Ack the provider quickly.
Let a worker claim the event, run policy checks, and execute the agent side effect.
Record completion, failure, or dead-letter state with enough evidence to replay safely.

Implementation details

1) Verify first, store second, execute later

A good handler does very little. It checks authenticity, writes one durable record, and returns 202 or 200 quickly.

import crypto from "node:crypto";
import express from "express";
import { db } from "./db";

const app = express();
app.use(express.raw({ type: "application/json" }));

function verifySignature(rawBody: Buffer, sigHeader: string, secret: string) {
  const expected = crypto
    .createHmac("sha256", secret)
    .update(rawBody)
    .digest("hex");

  return crypto.timingSafeEqual(
    Buffer.from(expected),
    Buffer.from(sigHeader.replace("sha256=", ""))
  );
}

app.post("/webhooks/agent-events", async (req, res) => {
  const rawBody = req.body as Buffer;
  const signature = req.header("x-signature") ?? "";
  const providerEventId = req.header("x-event-id") ?? "missing";

  if (!verifySignature(rawBody, signature, process.env.WEBHOOK_SECRET!)) {
    return res.status(401).send("invalid signature");
  }

  await db.webhookInbox.insert({
    dedupeKey: providerEventId,
    provider: "example-provider",
    rawBody: rawBody.toString("utf8"),
    receivedAt: new Date(),
    status: "received"
  }).onConflict("dedupe_key").ignore();

  return res.status(202).send("accepted");
});

What I like about this pattern is that it keeps the handler boring. That is a compliment. The HTTP edge should not open PRs, call models, or send chat messages.

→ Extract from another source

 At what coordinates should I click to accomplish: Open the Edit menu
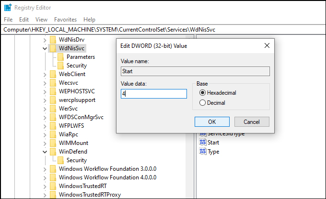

2) Claim work through a ledger, not a boolean flag

A single processed=true column sounds fine until retries, worker crashes, and manual replays show up. Use explicit states and lease-style claiming instead.

create table webhook_inbox (
  id bigserial primary key,
  provider text not null,
  dedupe_key text not null,
  status text not null check (status in ('received', 'processing', 'done', 'failed', 'dead_letter')),
  raw_body jsonb not null,
  attempt_count integer not null default 0,
  claimed_by text,
  claimed_until timestamptz,
  received_at timestamptz not null default now(),
  processed_at timestamptz,
  last_error text,
  unique (provider, dedupe_key)
);

update webhook_inbox
set
  status = 'processing',
  claimed_by = $1,
  claimed_until = now() + interval '2 minutes',
  attempt_count = attempt_count + 1
where id = (
  select id
  from webhook_inbox
  where status in ('received', 'failed')
     or (status = 'processing' and claimed_until < now())
  order by received_at asc
  for update skip locked
  limit 1
)
returning *;

3) Make side effects idempotent too

Inbox dedupe is necessary, but it is not sufficient. If the worker opens a GitHub issue or sends a Slack message, that downstream operation should also carry a stable idempotency key.

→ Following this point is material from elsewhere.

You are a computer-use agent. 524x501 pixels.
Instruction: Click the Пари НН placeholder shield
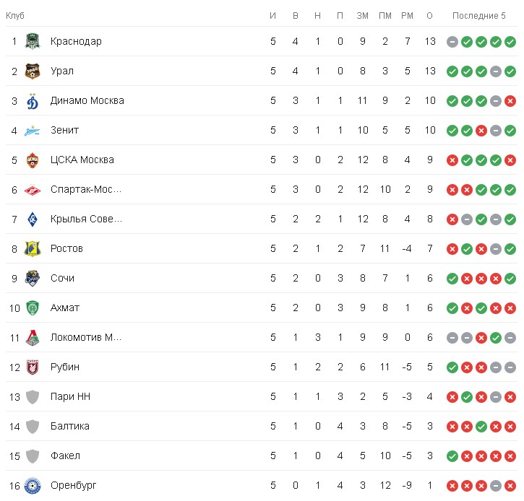click(33, 396)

from dataclasses import dataclass

@dataclass
class ActionContext:
    dedupe_key: str
    run_id: str

async def send_agent_notification(client, channel_id: str, text: str, ctx: ActionContext):
    return await client.post(
        "/messages",
        json={
            "channel": channel_id,
            "text": text,
            "idempotency_key": f"notify:{ctx.dedupe_key}"
        },
        timeout=10,
    )

Terminal output during an incident

$ webhookctl inbox inspect evt_01JX9M9M7S7
provider       example-provider
status         failed
attempt_count  3
dedupe_key     evt_01JX9M9M7S7
claimed_until  expired 41s ago
last_error     GitHub API 502 during issue creation
next_action    retry-safe, side effect not committed

What went wrong, and the tradeoffs

Pitfall: verifying a re-serialized JSON body instead of the raw bytes breaks legitimate signatures and creates intermittent failures that are miserable to debug.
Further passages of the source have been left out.